**TASK DESCRIPTION:** In the material below, find each line with the string "computer" and copy it.

**DATASET RECORDS:**
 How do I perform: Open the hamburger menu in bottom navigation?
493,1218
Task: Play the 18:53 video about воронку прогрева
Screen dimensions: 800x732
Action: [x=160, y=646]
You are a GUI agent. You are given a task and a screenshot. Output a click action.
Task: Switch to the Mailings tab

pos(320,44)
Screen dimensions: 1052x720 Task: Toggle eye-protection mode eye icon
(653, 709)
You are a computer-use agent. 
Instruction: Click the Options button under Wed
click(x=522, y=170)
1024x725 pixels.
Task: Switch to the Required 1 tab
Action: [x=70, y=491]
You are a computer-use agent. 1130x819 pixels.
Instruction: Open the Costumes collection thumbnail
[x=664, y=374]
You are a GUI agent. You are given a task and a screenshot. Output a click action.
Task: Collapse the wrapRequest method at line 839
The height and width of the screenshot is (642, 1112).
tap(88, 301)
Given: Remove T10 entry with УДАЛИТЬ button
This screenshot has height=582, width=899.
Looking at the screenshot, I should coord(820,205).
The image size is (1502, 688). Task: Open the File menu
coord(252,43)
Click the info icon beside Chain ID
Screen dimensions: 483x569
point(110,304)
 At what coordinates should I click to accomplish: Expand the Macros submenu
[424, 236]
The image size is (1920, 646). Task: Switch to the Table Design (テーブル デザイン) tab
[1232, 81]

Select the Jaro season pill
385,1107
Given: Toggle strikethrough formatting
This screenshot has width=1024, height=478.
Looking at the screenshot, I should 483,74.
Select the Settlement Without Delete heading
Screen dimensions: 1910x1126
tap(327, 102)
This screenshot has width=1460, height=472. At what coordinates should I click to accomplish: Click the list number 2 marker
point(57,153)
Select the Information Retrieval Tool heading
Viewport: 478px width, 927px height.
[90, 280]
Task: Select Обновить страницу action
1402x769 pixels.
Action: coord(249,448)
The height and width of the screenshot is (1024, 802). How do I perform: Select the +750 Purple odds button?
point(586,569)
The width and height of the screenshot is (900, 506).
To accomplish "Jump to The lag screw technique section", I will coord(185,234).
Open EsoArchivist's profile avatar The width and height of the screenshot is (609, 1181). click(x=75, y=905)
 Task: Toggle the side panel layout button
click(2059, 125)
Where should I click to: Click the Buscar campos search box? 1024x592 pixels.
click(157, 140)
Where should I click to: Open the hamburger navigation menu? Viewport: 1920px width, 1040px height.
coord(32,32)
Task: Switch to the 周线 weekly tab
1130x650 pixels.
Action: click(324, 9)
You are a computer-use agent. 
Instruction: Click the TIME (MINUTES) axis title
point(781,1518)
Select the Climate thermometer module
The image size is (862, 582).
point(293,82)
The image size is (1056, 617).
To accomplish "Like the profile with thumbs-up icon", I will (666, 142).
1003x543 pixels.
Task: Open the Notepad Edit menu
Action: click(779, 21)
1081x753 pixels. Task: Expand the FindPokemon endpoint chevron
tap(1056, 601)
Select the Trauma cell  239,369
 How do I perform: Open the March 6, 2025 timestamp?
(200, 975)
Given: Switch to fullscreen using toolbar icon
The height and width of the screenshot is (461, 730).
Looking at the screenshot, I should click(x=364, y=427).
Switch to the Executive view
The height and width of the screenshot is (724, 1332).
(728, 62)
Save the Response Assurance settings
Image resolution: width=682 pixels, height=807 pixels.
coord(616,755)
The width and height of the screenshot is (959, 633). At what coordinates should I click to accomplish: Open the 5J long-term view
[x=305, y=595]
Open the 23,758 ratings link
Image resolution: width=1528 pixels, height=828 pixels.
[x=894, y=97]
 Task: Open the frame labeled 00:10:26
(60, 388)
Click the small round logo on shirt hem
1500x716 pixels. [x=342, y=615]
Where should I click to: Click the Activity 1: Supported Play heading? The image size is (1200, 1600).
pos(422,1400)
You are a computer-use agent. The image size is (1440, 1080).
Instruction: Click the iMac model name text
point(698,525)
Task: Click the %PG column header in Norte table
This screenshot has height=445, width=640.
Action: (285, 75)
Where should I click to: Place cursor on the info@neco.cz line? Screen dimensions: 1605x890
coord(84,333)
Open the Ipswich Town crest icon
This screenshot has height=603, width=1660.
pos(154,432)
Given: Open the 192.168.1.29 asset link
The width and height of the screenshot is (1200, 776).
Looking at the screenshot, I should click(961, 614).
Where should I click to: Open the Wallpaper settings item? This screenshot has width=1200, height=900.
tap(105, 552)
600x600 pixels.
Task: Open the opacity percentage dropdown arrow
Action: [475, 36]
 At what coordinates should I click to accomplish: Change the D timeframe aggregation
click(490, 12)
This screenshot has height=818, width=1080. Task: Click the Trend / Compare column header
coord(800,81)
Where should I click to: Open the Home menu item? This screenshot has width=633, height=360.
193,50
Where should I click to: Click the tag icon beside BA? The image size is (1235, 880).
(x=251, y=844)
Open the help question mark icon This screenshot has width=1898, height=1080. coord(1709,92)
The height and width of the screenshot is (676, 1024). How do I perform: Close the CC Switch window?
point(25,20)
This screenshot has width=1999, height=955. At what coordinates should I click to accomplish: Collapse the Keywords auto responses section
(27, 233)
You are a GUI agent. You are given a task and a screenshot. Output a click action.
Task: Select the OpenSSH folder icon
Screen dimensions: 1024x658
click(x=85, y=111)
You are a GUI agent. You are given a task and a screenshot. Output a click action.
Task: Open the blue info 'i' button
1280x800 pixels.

**RESULT FOR THIS EXERCISE:**
You are a computer-use agent. 
You are a computer-use agent. 1130x819 pixels.
You are a computer-use agent. 
You are a computer-use agent. The image size is (1440, 1080).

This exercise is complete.